Sen. Lamar Alexander (R-TN) introduced the Protecting Local Business Opportunity Act in 2016, which would establish a definition of “joint employer” that would make it more difficult for workers to bargain with the company that has control over terms and conditions of employment.43 And the Protecting American Jobs Act, introduced by Rep. Austin Scott (R-GA), would prevent the NLRB from issuing rules that affect the substantive rights of employees, employers, and labor organizations—and require the NLRB to review and revise all existing regulations to match this standard.44 This bill would also eliminate the NLRB’s ability to adjudicate unfair labor practices. These changes would make it more difficult for the NLRB to ensure a fair election process for workers.

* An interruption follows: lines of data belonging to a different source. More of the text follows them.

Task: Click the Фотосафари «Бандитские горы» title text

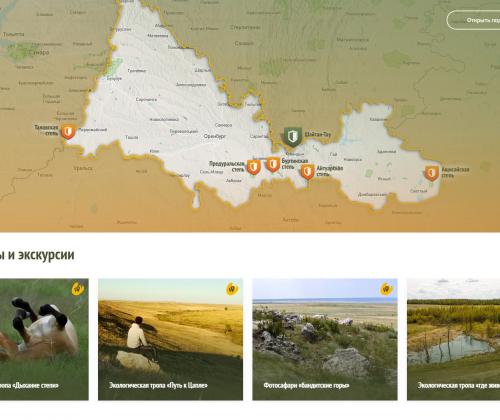Action: click(x=306, y=386)
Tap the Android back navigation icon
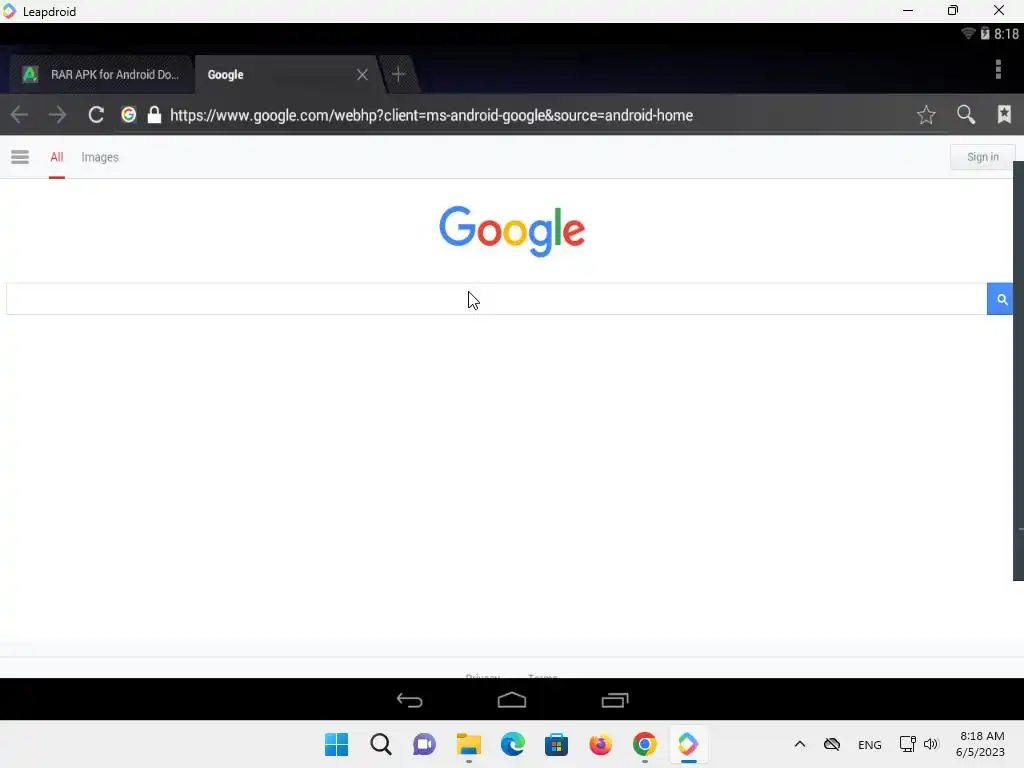Viewport: 1024px width, 768px height. tap(409, 700)
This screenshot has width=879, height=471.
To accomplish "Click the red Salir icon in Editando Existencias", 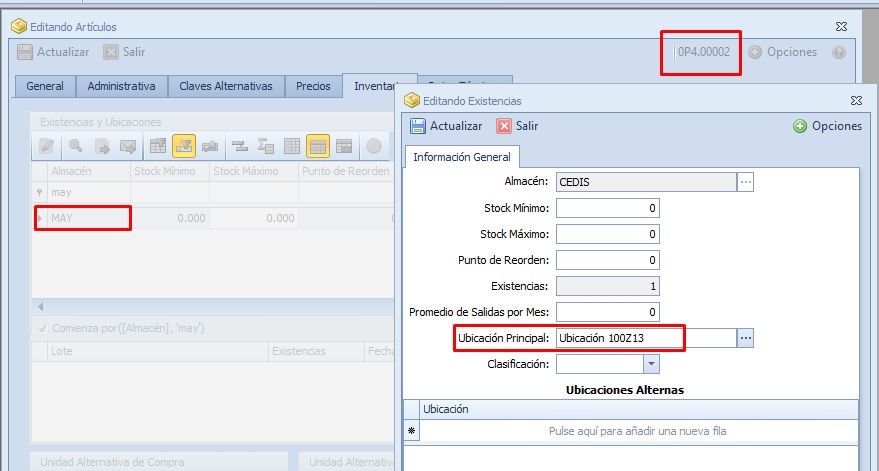I will click(505, 126).
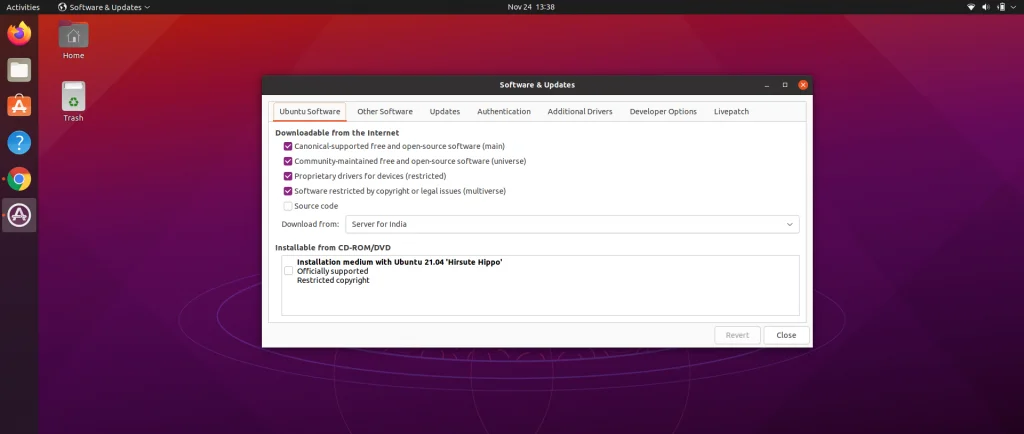Open Ubuntu Software store icon

tap(19, 106)
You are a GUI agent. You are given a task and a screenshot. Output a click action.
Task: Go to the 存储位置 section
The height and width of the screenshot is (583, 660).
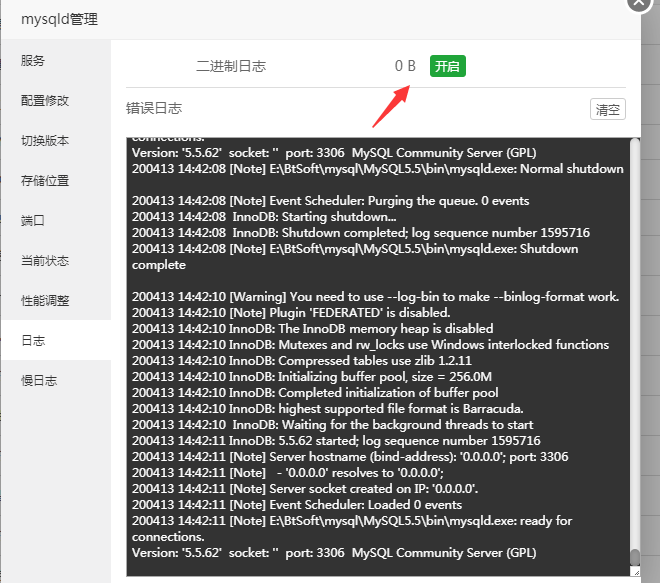pyautogui.click(x=46, y=181)
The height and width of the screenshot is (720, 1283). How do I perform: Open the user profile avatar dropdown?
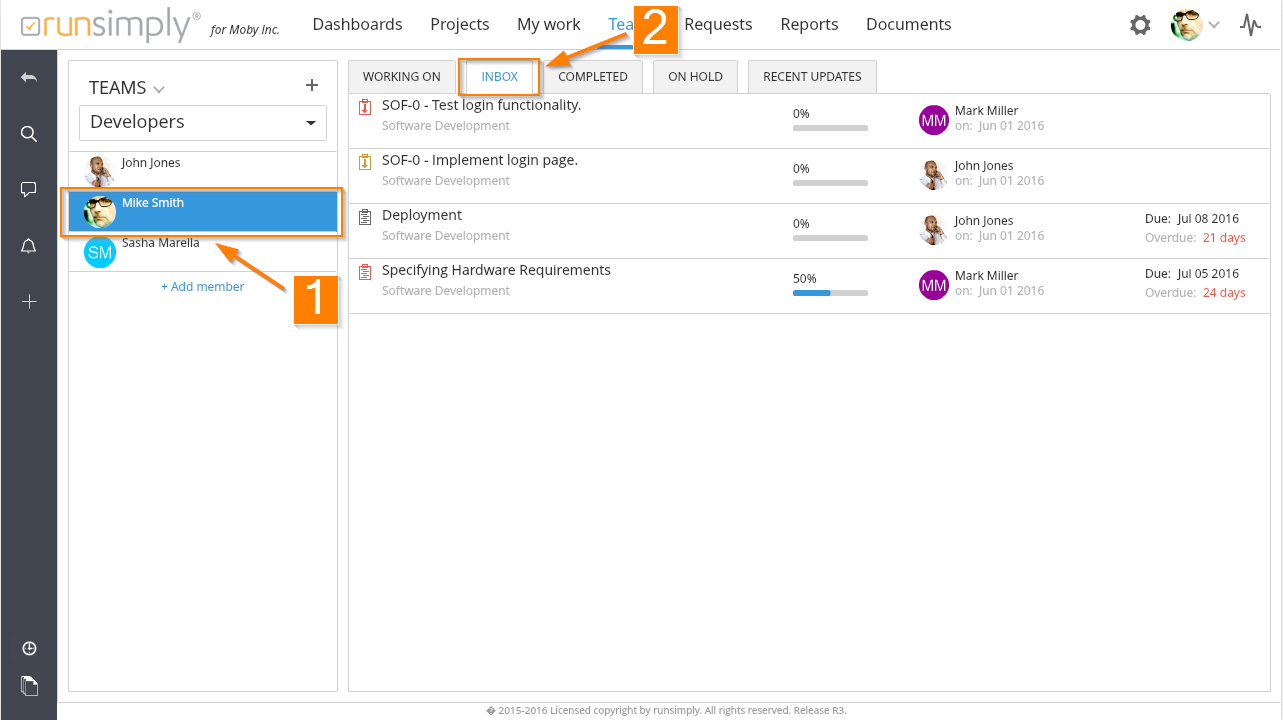[1195, 25]
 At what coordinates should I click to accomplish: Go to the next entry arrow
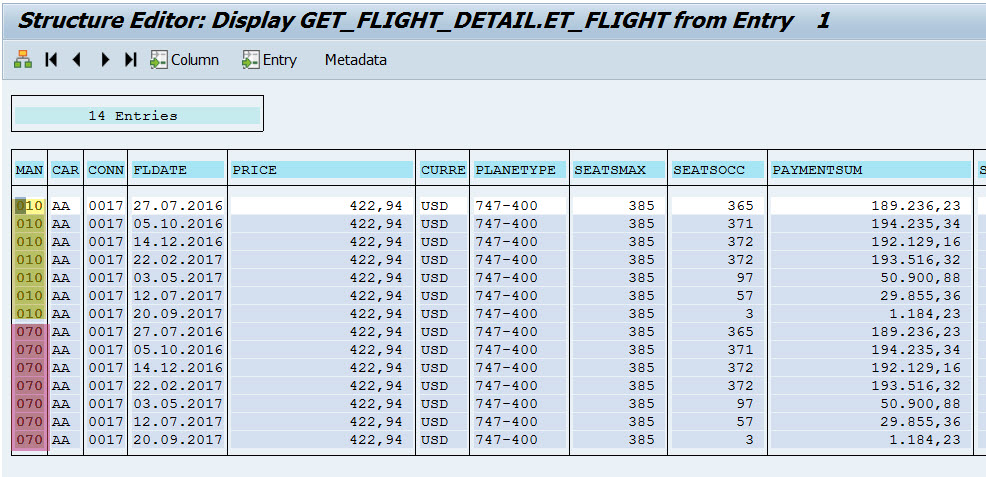104,60
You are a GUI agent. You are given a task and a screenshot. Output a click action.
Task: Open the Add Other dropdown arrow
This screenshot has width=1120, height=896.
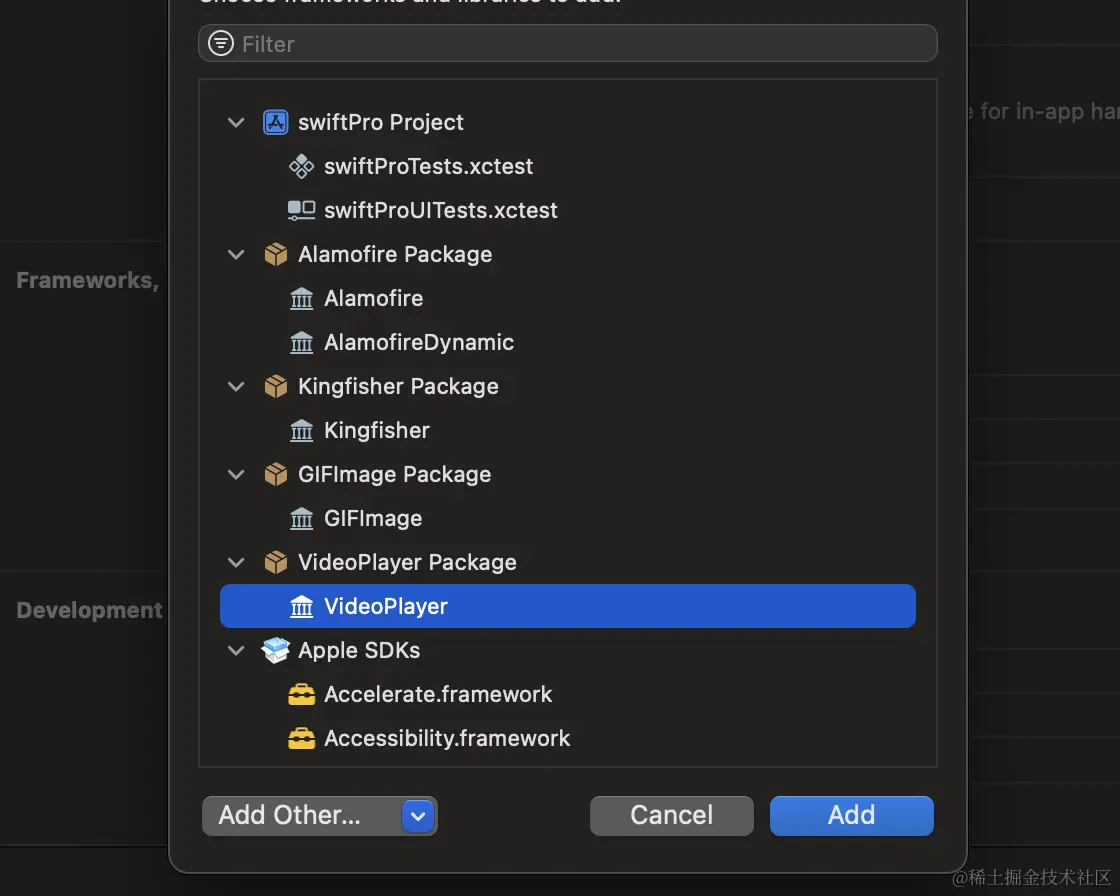point(418,816)
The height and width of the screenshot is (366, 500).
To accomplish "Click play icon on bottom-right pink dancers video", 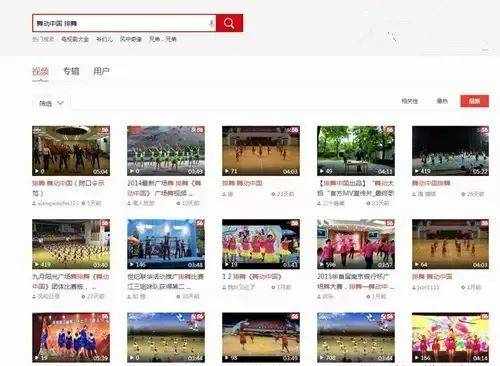I will (416, 358).
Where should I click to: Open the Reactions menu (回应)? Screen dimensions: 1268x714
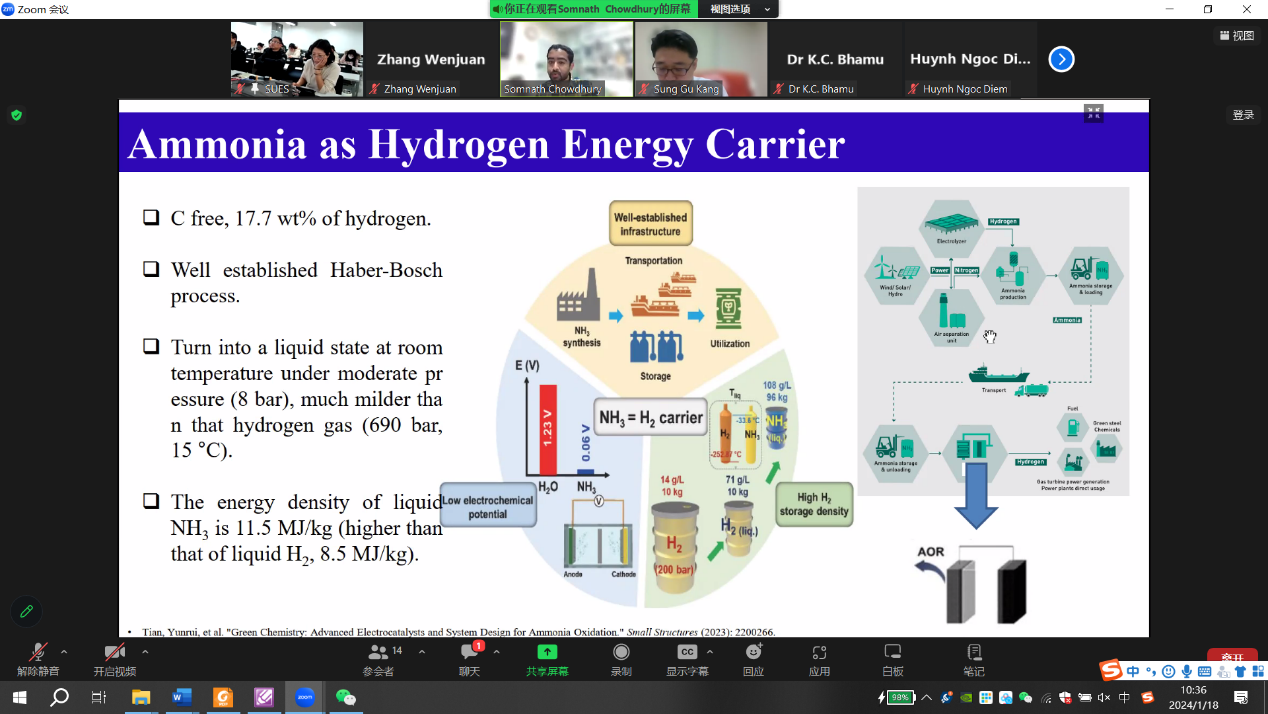click(x=753, y=657)
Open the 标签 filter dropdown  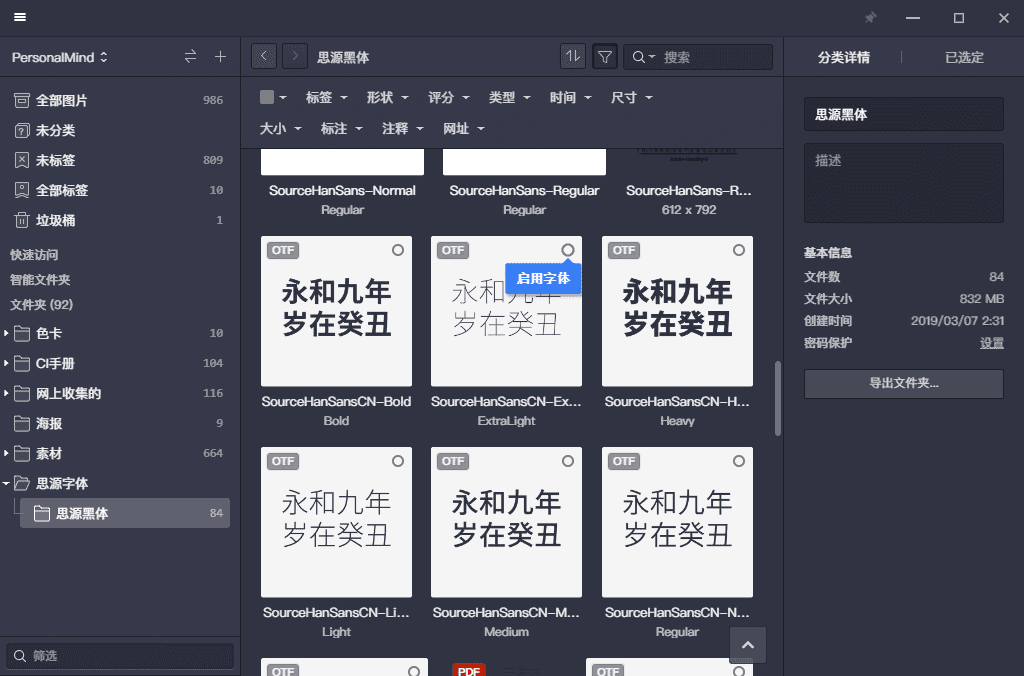pyautogui.click(x=326, y=97)
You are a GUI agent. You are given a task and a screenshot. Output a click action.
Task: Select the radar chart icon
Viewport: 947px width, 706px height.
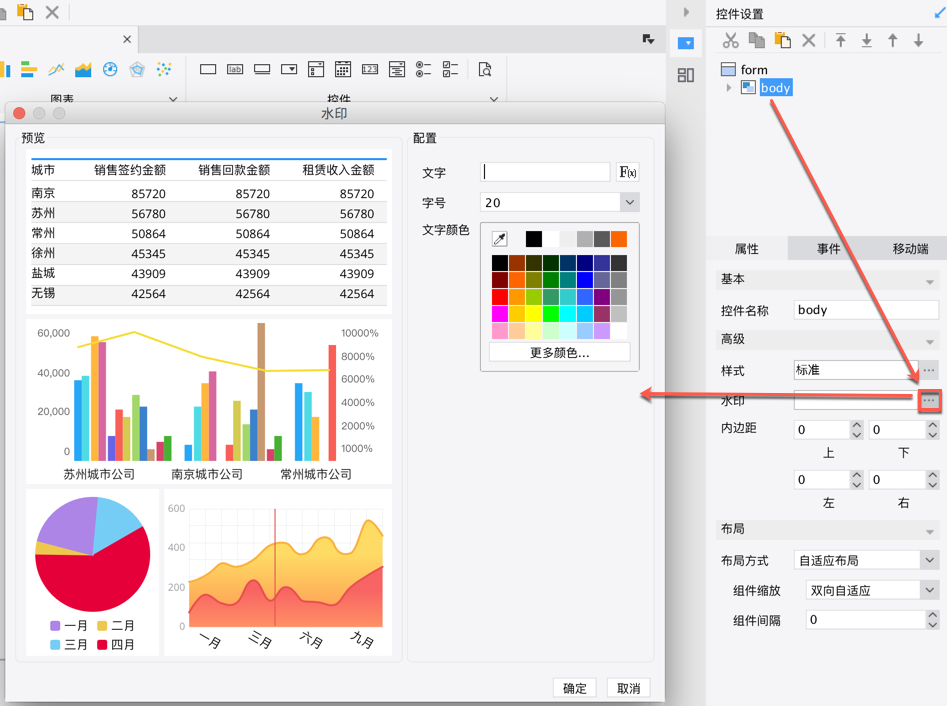(x=137, y=69)
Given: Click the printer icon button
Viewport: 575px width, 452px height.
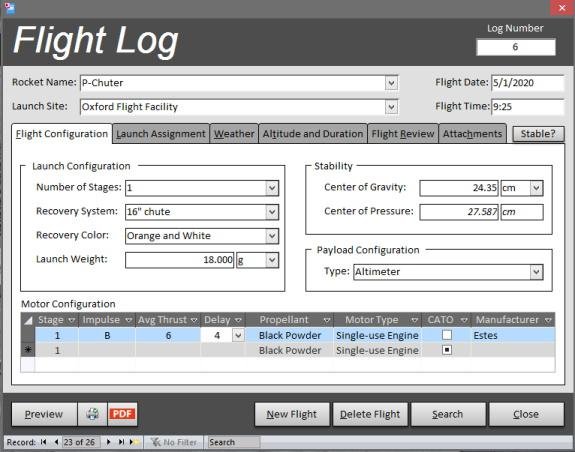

After expected new anti-worker appointees join the NLRB, the NLRB can also take administrative actions that would make the current union election process harder for workers, such as by allowing employers to delay elections by demanding a hearing on an issue that does not need to be resolved in advance of the election.45

Blocking workers from using majority sign-up to form a union would be bad enough under today’s union election system. But anti-union proposals would go even further:

Redefining “majority” for forming a union

Under the current NLRB election process, a union needs a majority of votes to win an election—the same standard faced by members of Congress. Union opponents have proposed changes that would instead require unions to win a majority of eligible voters. By effectively counting those who do not vote as opposing the union opponents, this rigs the system against union representation.

Allowing companies to once again arbitrarily delay elections

In 2015, the NLRB issued a new election rule that ensured that union elections would happen at a reasonable time period after workers petitioned for an election, and companies would no longer be able to drag out the election process by forcing multiple pre-election hearings.46 Proposed changes—through legislation or the NLRB rule-making process—would reverse this change, allowing companies to once again delay their election date to gain more time to pressure voters.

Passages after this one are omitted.